** EXERCISE REQUIREMENTS **
From the passage on family values and governance in Africa, list every consequence that the text names as part of the negative cycle caused by misperceptions of Africa.

** TEXT SECTION **
Values in the Context of Family: Working as A Family to Build Better Governance in Africa

Mo Ibrahim, GPC Member and Co-Founder of the Ibrahim Prize for Achievement in African Leadership, in conversation with Zainab Salbi, GPC Member and Humanitarian, Media Host, Author, and Founder of Women for Women International and the Nida’a Show

Video & Transcript

Themes:

  • The negative misperception of Africa can obscure a tremendous business opportunity for entrepreneurs. It leads to a negative cycle: no investment in the continent, and hence no capital, no job creation, and no economic development.
  • The critical goal is not simply to pass on but to actively engage your family, and especially your children, in your philanthropic legacy and make them feel they are a part of it. Simple steps include letting them participate rather than exclude them during business meetings.

Quotes:

“The best way to [fight corruption] is not for a board sitting somewhere in Europe or in US to make all these wonderful statements. The board is [there] to support your people on the ground.”

“When you understand that we as businesspeople are part and parcel of the corruption process only then we’ll be able to start to deal with it. There’s no point to talk about this minister or this guy being corrupt. Let’s talk about ourselves if we are really serious and we can do it as businesspeople. That’s why I go around business schools. I sit on the board of London Business School, I speak at other business schools, and I say, ’Look, guys. You need to change the way we train our future businesspeople. We have to be ethical in the way we do the business because the world is going really belly up around us.’”

“When you make your workers shareholders, it changes the whole chemistry, the whole atmosphere in the business. I don’t need to worry who comes at 9:00 or 8:00, who leaves at five. Nobody leaves. It is their company. It is fun; this is my best advice really. If you want to have fun and make a lot of money, give shares to your workers. It changes the whole thing.”

** STORED DATA **
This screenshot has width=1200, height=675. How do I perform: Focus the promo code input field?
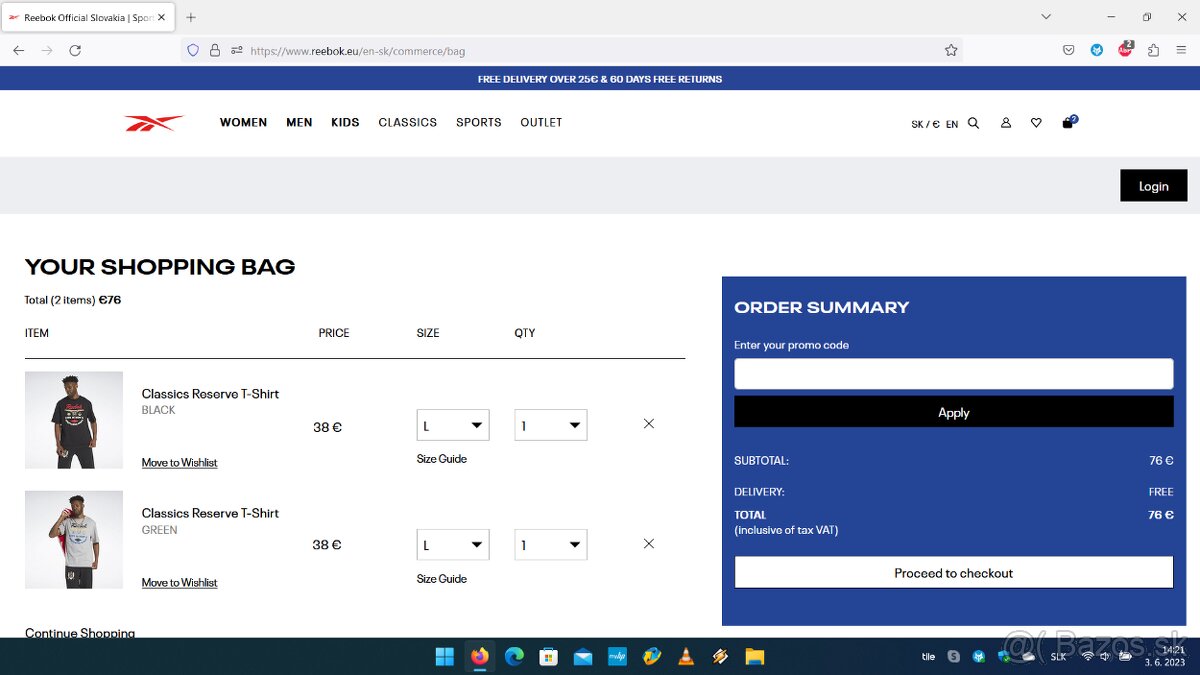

** YOUR SOLUTION **
- No investment in the continent
- No capital
- No job creation
- No economic development